Bei weit geöffneter Balkontür gut belüftet ohne Frösteln geschlafen, von fröhlichen Vögeln in den werdenden Tag gezwitschert – das einzige, was jetzt noch fehlt, ist eine stetig sich steigernde Temperatur und ich bin’s zufrieden.
Trockenfisch
Die gemeine Sardine und ihre Dosenschwestern leiden im Vergleich zu mir unter spröder Haut, weil mein Massageprinz Maliquí, ein geradezu fanatischer Anhänger des Vielhilftvielglaubens, mich eine Stunde immer wieder mit siedendem (na ja, nicht ganz, aber recht schön herrlich heiß wars schon) Öl begossen hat und jetzt bin ich endlich mal warm und geknetet wie ein Dampfnudelteig. Bloß die Duftnote stimmt nicht ganz – Monsieur Masseur steht gerade unheimlich auf Bergamotte.
Off to the Shower,
Lady Grey
Vorhin beim Einkaufen
Die Gattin, eindeutig aus der Generation, die Krieg und Nachkriegshunger am eigenen Leib erlebt hat, stürzt sich mit einem entzückten Schrei auf die “bis zu 80% reduzierten” Lebkuchen, Weihnachtsmänner, Süßes-in-den-Baum-häng-Packerl und häuft sie beidhändig in den Einkaufswagen. Der ungefähr gleichaltrige Grantgatte entlädt den Wagen parallel dazu zügig wieder und wirft die Leckereien mit einem geradezu verzweifelten Gesichtsausdruck in die Schütte zurück. “Jetzt looß des Zeig hoid steh! Do hob i doch scho letzte Woch drauf g’schpiem!”

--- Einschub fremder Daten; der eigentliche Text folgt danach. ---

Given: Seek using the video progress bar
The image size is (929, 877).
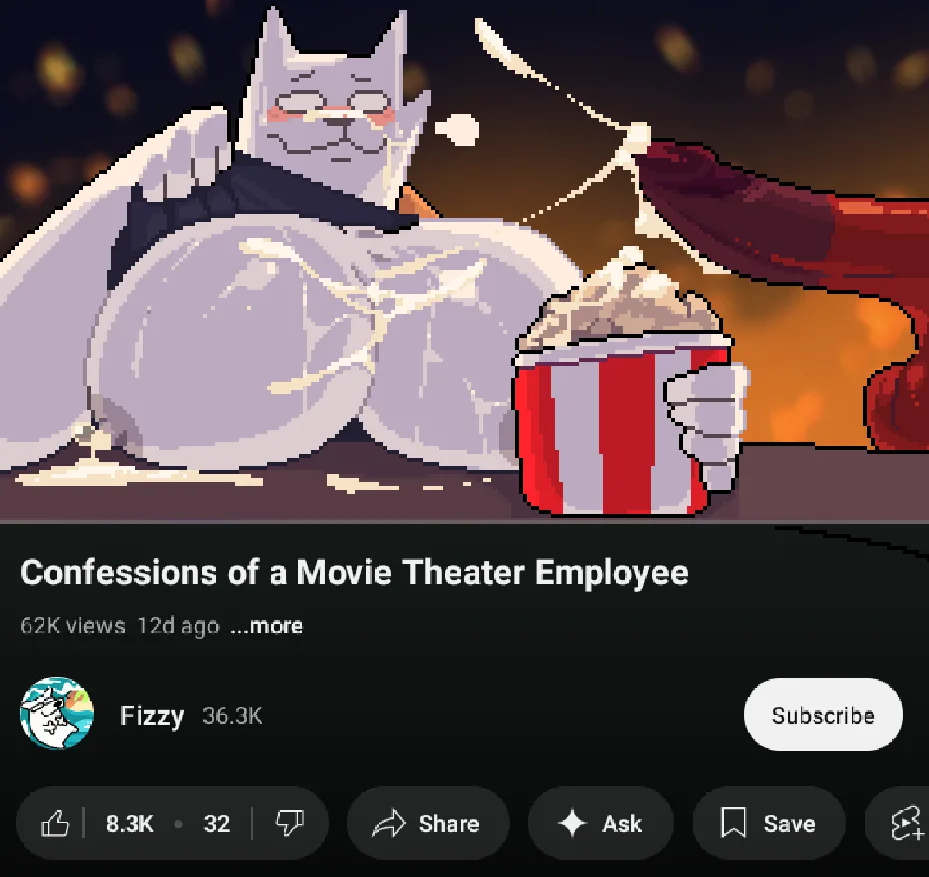Looking at the screenshot, I should [x=464, y=522].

Keine Ahnung, wer sich durchgesetzt hat, sie waren noch beschäftig, als ich mein bissel Zeug fürs Wochenende bezahlt hatte. Bei denen ist es bestimmt heute Abend daheim ganz besonders beschaulich.
Wie statt was?
Ganz egal. In dem einen Block hier im Viertel, den die Bayernpartei vor der Wahl (Bundestagswahl that is) im Spätsommer 2017 mit ihren Plakaten zugepflastert hat, sind die uns geblieben und behaupten immer noch stur:
„Perspektive statt alternativlos“
was weiterhin so entzückend tiefschürfend klingt wie es bei näherem Hinsehen erschreckend inhaltsarm ist.

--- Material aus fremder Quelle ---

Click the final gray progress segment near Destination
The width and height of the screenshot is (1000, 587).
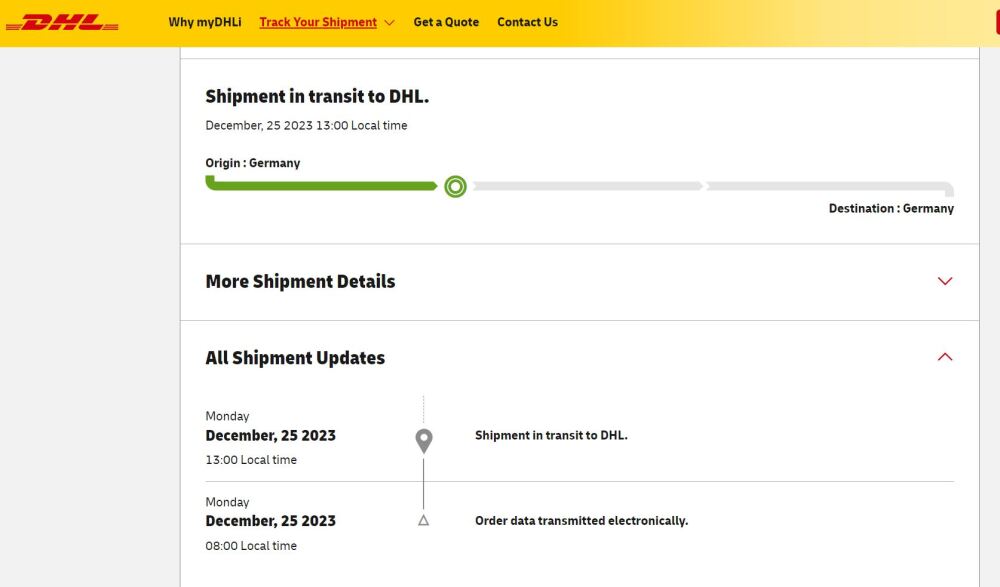tap(830, 188)
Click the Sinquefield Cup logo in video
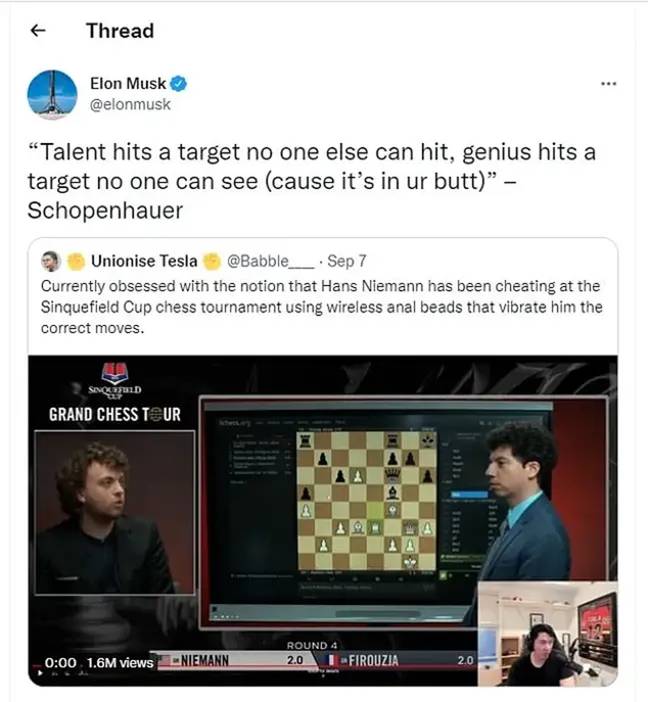This screenshot has width=648, height=702. coord(115,379)
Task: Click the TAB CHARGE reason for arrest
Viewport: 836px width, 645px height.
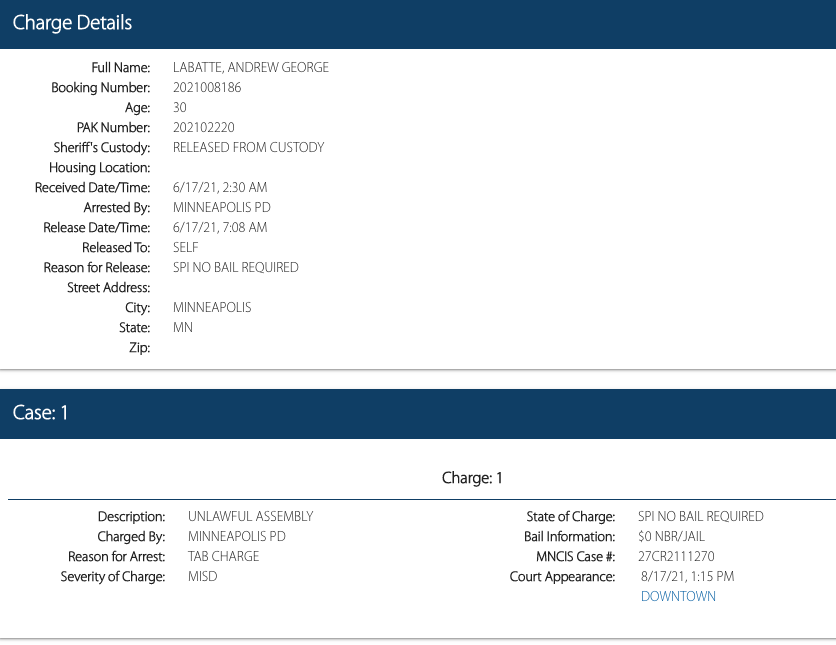Action: tap(223, 556)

Ich glaube, ich werde demnächst einfach mal den Slogan mit ebenso zustimmungsfähigen Thesen wie Mann statt Memme oder Erdnußbutterbrotaufstrich statt Allergie oder gar Flaute statt Burglind überkleben. Bin gespannt, ob es wem auffällt.
Neue Sau im Dorf
Sitzen, so lese ich neulich, ist das neue Rauchen. Seitdem grüble ich: Wie hat man sich Passivsitzen vorzustellen und ist das schädlich?

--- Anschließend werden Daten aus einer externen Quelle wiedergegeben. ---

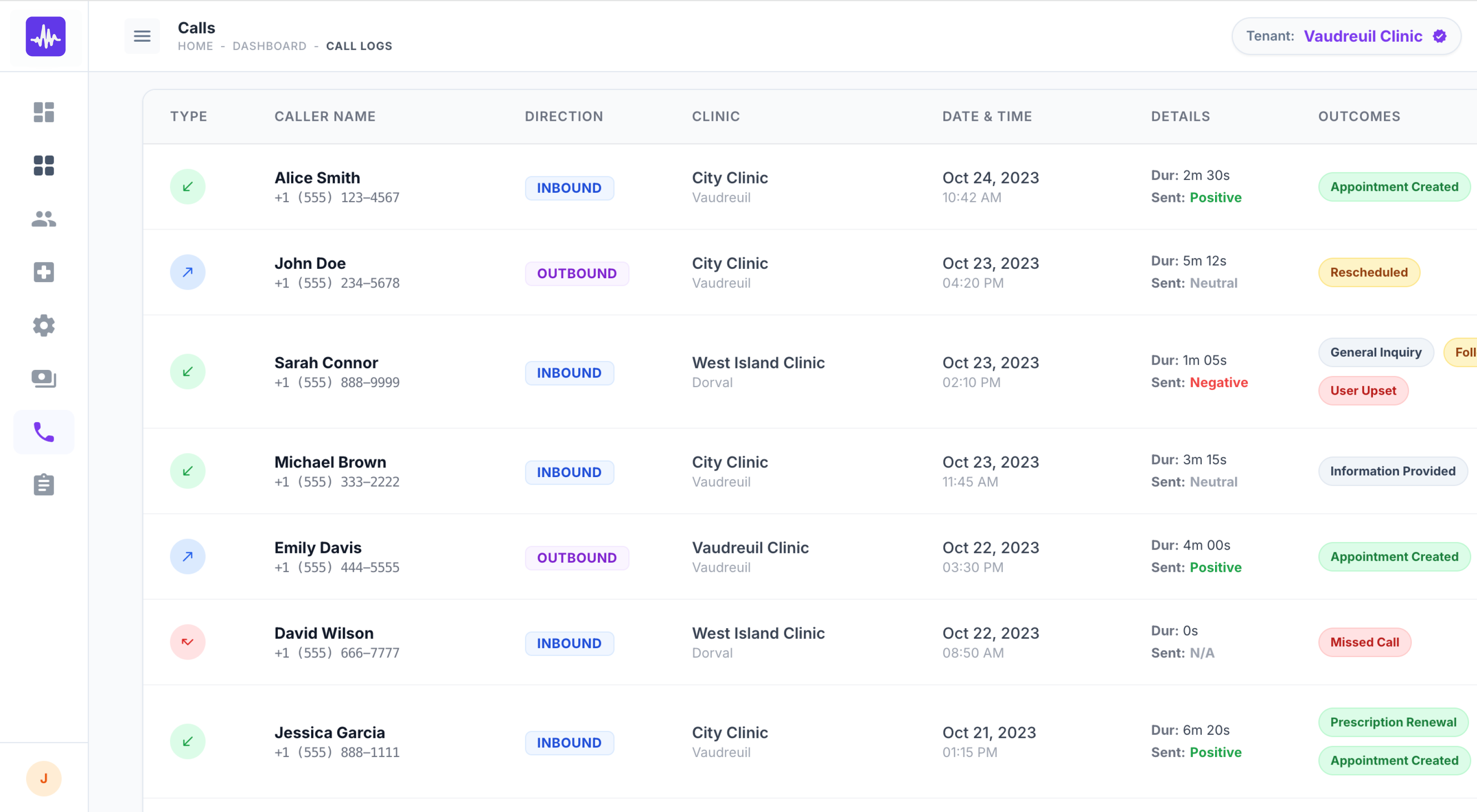The height and width of the screenshot is (812, 1477).
Task: Sort by the DATE & TIME column header
Action: tap(986, 117)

Ist es nicht erschreckend,
wie leicht man heutzutage in Panik gerät, wenn das Internet mal für ein Stündchen ausfällt?
(Gut, bei mir herrschten besonders erschwerte Bedinungen: ich steckte mitten in einem Übertausendworteblogpost. Mit Bildern. Da kann frau doch nicht ohne Internet. Erst Schnappatmung, dann Abendessen und später doch bloggen. Anfangs voll offline. Ging auch. War aber gar nicht so einfach.)
Sabine goes Shopping
Ich werde von guten Freundinnen immer mal wieder geschimpft und sie haben ja recht, meine Uraltundimmerdabeitasche ist vielleicht wirklich ein bißchen in die Jahre gekommen und sieht inzwischen schon wesentlich abgegriffener aus als noch auf den Urlaubsbildern von vor 20 Jahren (wann sonst käme jemand wie ich oder meine Tasche sonst auf ein Fotto?). Ich sollte mir wirklich einmal eine ordentliche Handtasche zulegen.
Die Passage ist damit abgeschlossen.